Deux interprétations concurrentes sont susceptibles d’expliquer cette hausse du chômage. Dans la logique néoclassique, les entreprises embauchent en fonction du coût du travail : elles sont d’autant plus incitées à embaucher que le coût du travail est faible. Si les entreprises voient leurs profits décliner, en l'occurrence si l’économie subit un choc ou si le coût du travail augmente plus rapidement que la productivité, elles doivent pouvoir librement diminuer les salaires pour ne pas avoir à licencier. Par conséquent, le chômage apparaît en raison du manque de flexibilité du marché du travail et notamment de la rigidité des salaires : les salaires ne baissent pas lorsque l’économie subit un choc négatif, si bien que l'emploi devient la variable d'ajustement.

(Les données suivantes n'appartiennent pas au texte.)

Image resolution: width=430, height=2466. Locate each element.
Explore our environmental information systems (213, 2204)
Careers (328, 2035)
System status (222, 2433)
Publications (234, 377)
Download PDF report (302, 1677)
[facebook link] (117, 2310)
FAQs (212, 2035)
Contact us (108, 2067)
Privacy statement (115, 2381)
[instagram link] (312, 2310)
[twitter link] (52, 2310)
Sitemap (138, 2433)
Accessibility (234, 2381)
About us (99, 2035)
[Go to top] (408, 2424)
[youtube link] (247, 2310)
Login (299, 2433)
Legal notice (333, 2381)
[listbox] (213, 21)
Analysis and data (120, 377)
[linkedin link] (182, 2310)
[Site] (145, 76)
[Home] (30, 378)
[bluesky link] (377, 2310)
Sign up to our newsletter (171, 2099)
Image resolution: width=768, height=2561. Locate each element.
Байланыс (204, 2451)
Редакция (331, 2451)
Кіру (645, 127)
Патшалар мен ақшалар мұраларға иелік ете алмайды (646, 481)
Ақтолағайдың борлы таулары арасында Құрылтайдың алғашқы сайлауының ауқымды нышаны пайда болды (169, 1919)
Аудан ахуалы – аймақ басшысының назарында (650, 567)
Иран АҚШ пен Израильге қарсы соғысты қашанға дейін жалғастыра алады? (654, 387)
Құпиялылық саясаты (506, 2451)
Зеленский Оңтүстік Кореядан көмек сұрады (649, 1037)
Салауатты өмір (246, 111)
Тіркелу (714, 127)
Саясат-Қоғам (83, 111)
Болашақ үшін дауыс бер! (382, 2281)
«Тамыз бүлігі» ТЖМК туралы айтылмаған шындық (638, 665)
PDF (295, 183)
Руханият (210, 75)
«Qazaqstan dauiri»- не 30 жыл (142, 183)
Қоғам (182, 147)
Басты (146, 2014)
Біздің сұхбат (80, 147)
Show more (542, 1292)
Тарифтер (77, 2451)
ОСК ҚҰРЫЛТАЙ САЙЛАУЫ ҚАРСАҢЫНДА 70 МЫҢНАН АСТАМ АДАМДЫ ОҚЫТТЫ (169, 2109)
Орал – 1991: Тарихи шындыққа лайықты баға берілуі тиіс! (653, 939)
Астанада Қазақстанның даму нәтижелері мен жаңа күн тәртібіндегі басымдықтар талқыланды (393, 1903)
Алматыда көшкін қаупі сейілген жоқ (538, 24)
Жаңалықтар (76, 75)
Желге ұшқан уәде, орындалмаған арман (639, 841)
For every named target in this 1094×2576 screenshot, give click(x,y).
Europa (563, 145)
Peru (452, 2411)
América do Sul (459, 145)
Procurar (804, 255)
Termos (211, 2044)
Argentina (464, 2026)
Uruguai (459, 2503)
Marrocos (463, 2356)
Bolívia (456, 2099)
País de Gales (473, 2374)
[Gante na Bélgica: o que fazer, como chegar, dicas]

A l'opposé, dans la logique keynésienne, les entreprises prennent leurs décisions de production, d’investissement et d’embauche en fonction de leurs anticipations de demande. Si certaines anticipent qu’elles vendront peu, elles réduisent leur production, diminuent leurs investissements et licencient leur personnel. Cette baisse de la demande peut alors se propager à l’ensemble de l’économie et la faire basculer dans la récession. D’une part, en réduisant ses dépenses d’investissement et ses achats de biens intermédiaires, chaque entreprise réduit les débouchés de d’autres entreprises, ce qui incite ces dernières à se comporter de même. D’autre part, la hausse du chômage déprime la consommation : d’un côté, les travailleurs qui perdent leur emploi voient leur revenu décliner ; de l’autre, les travailleurs toujours en emploi craignent de perdre ce dernier, donc ils sont incités à épargner davantage. Dans les deux cas, la consommation diminue, réduisant davantage les débouchés des entreprises. Dans cette logique, une baisse des salaires risque, non pas de réduire le chômage, mais au contraire de l'aggraver.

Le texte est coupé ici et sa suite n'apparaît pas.